Is it possible to construct a function $g$ which is analytic on an open set containing the closed unit disc such that $g(z)=(\Im (z))^{2023}$, for all $z$ in the boundary of the unit disc?
I'm pretty much stuck on this problem and not quite sure how to proceed. Any help/hint will be very useful. Thanks in advance.
The idea here is that any (nonconstant) analytic function that is real on the unit circle, must have a singularity (which we can make a pole) either inside the unit circle or on the unit circle itself, so the answer to the question is negative; here, for example, $f(z)=((z-1/z)/2i)^{2023}$ works with precisely a pole at the origin; the proof is very easy by the open property of analytic functions.
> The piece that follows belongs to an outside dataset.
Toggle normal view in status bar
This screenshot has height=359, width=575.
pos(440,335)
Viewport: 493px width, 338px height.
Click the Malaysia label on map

Let $f$ analytic in the unit disc, continuous and real on the unit circle; then $f(\mathbb D)=U$ a bounded domain in the plane and $f(\partial \mathbb D)=K$ a compact, connected real set, so a closed interval. But (because $f$ is an open map) $\partial U \subset f(\partial \mathbb D)=K$ which means that $U$ is unbounded and that is a contradiction.
If we allow poles inside the unit disc, or we allow $f$ on the unit circle to take values in $\mathbb R \cup \infty$ (and be continuous in the extended sense) then we get such examples easily as noted.